Count the lines in the items below that contain the word "width". Reply with that number alone.

PROVIDED ENTRIES:
+===+
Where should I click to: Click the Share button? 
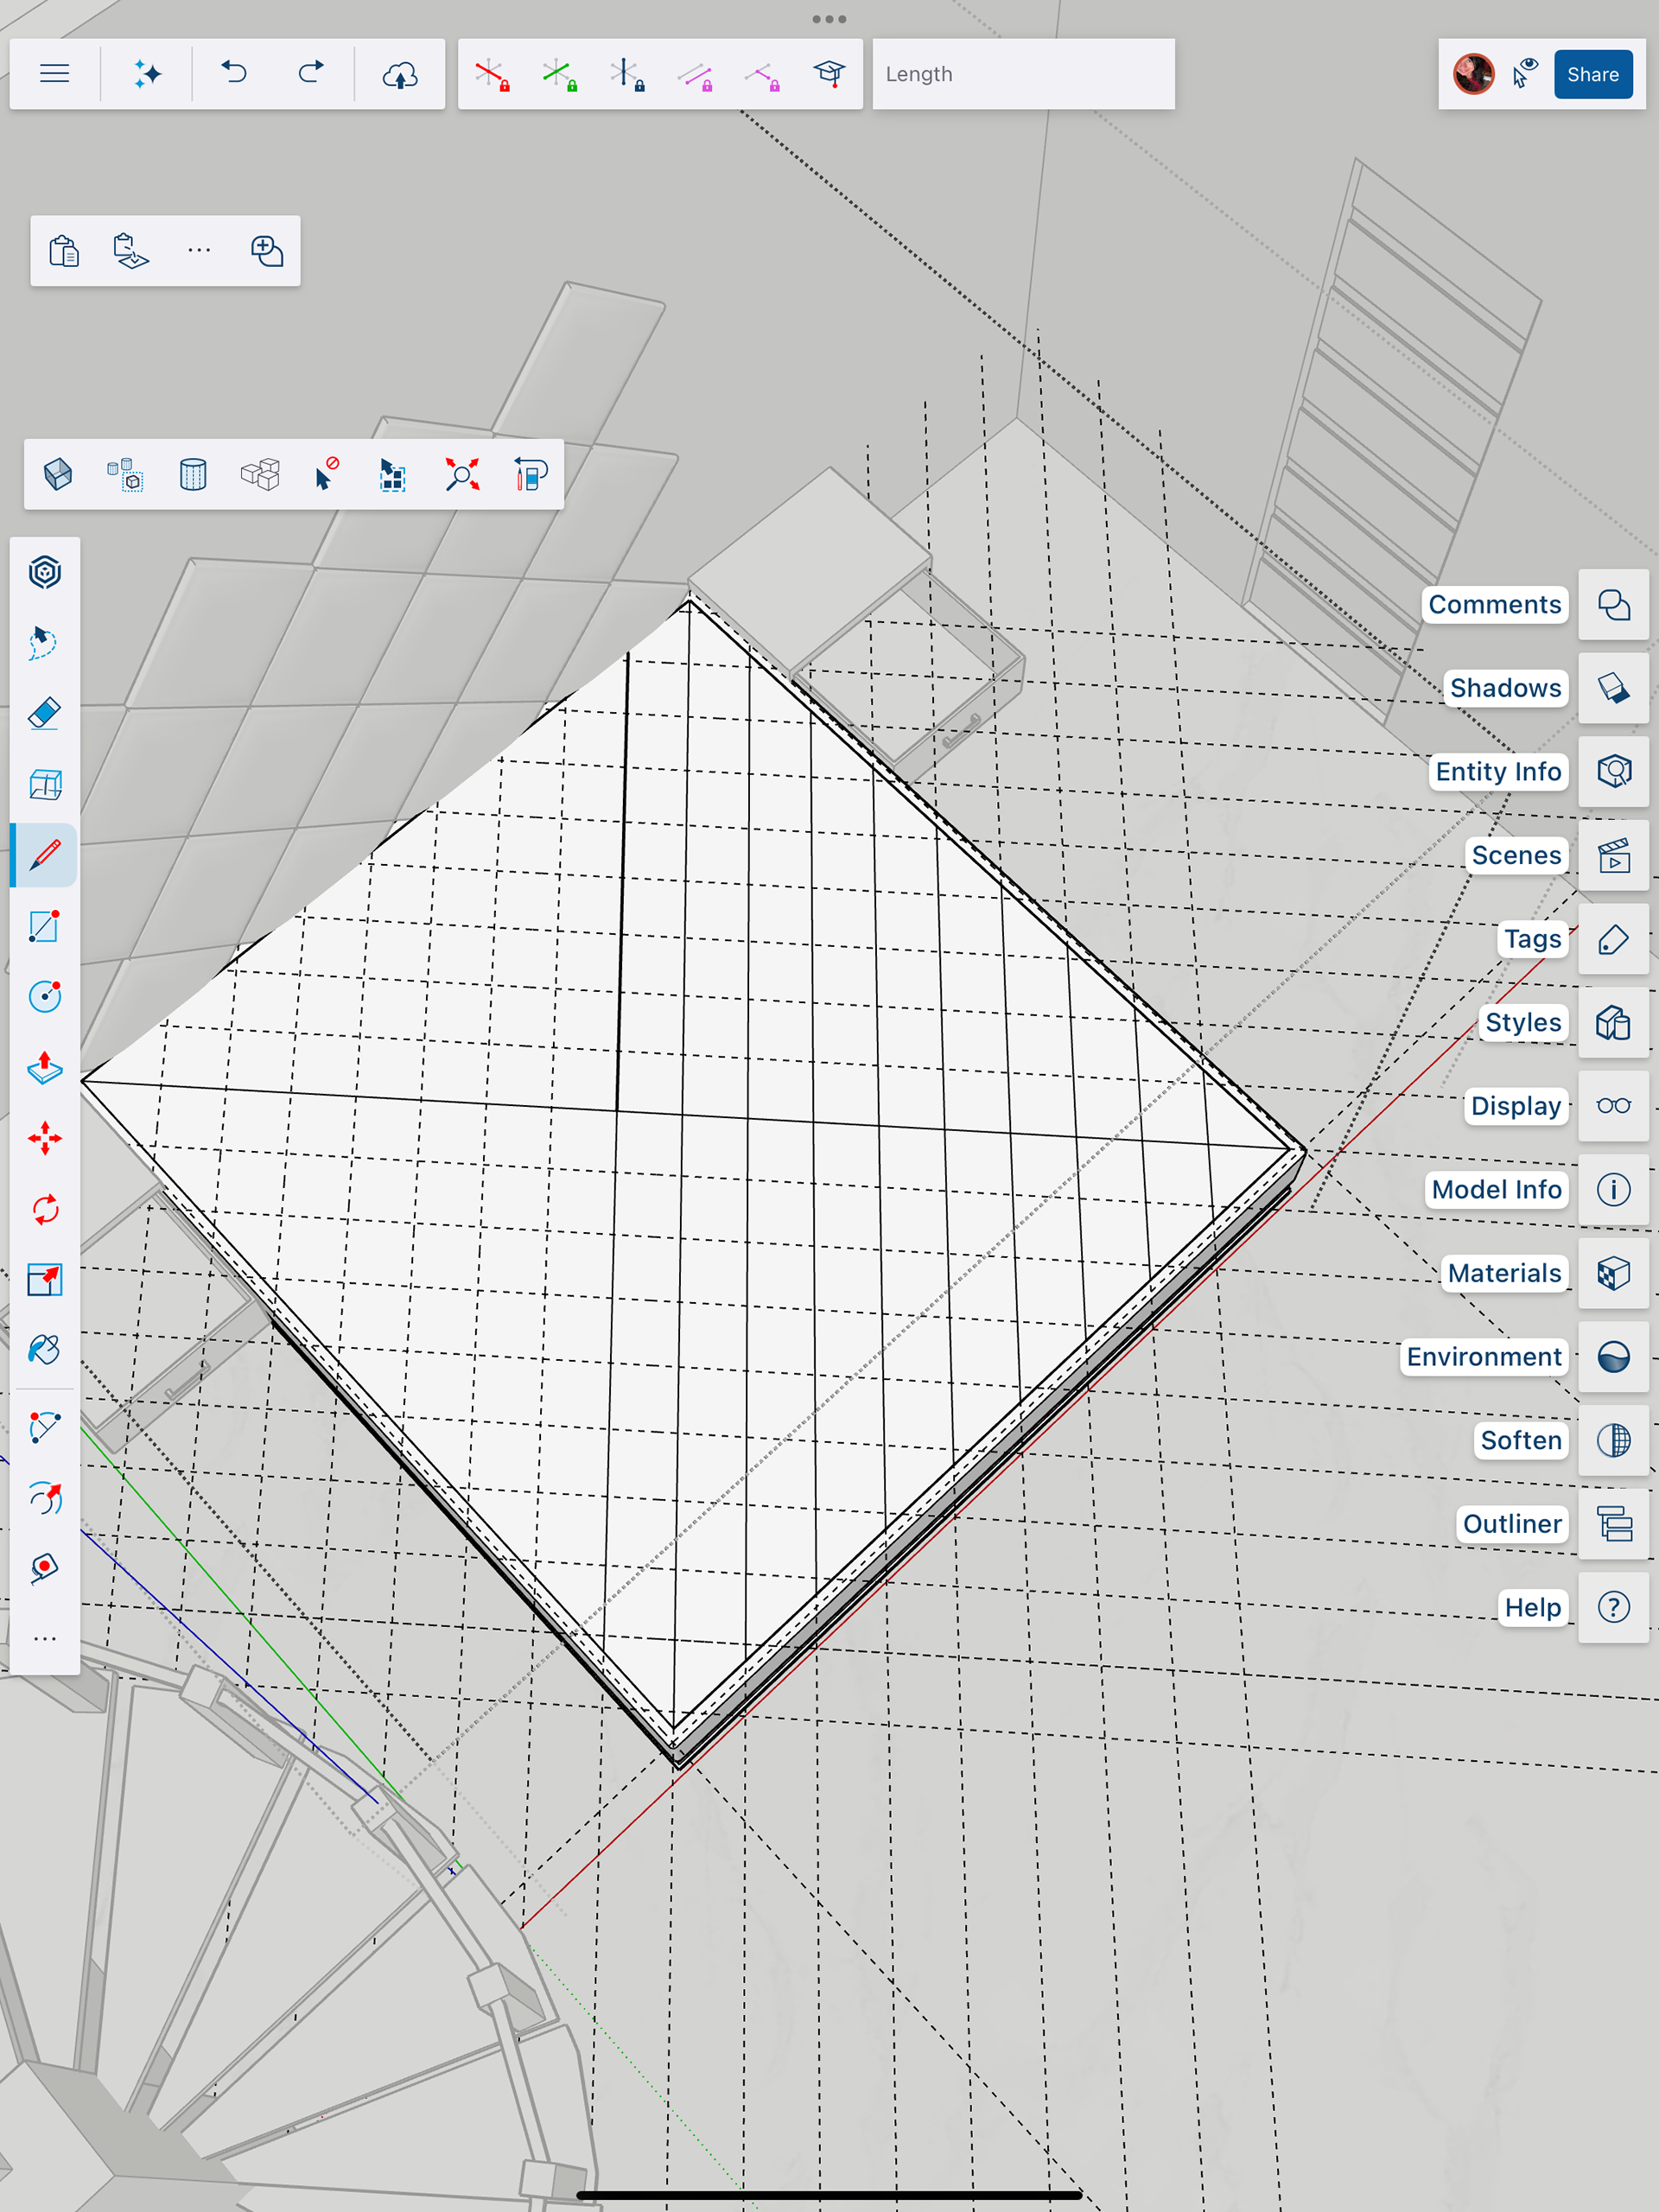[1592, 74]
+===+
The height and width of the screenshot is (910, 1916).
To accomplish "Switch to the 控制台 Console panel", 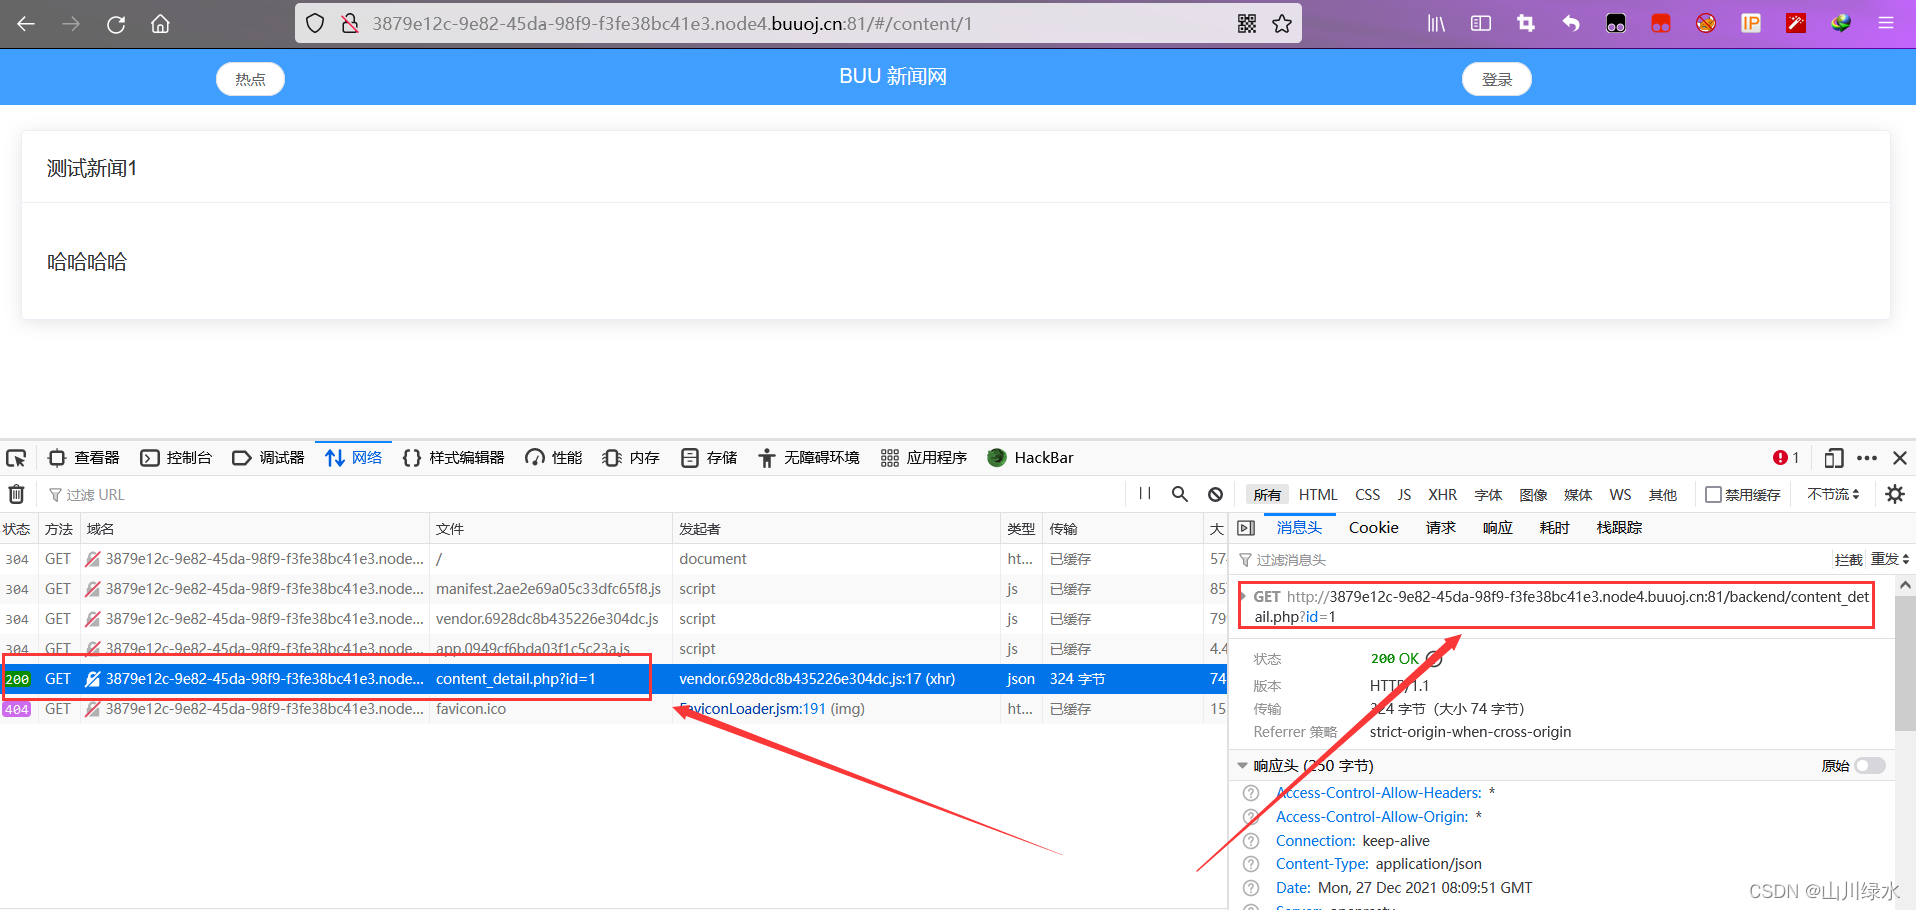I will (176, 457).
+===+
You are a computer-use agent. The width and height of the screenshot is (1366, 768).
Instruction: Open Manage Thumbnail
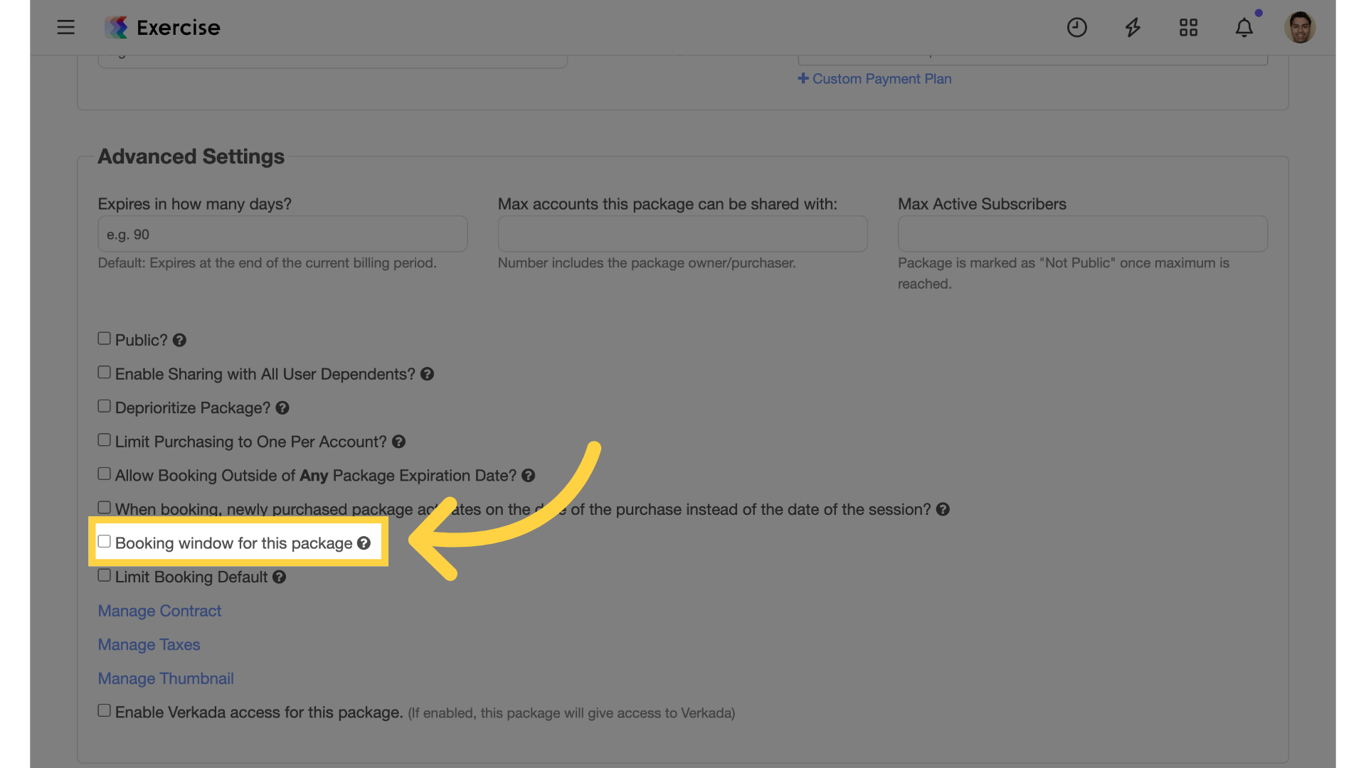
+===+
COMPLETED TASK: 2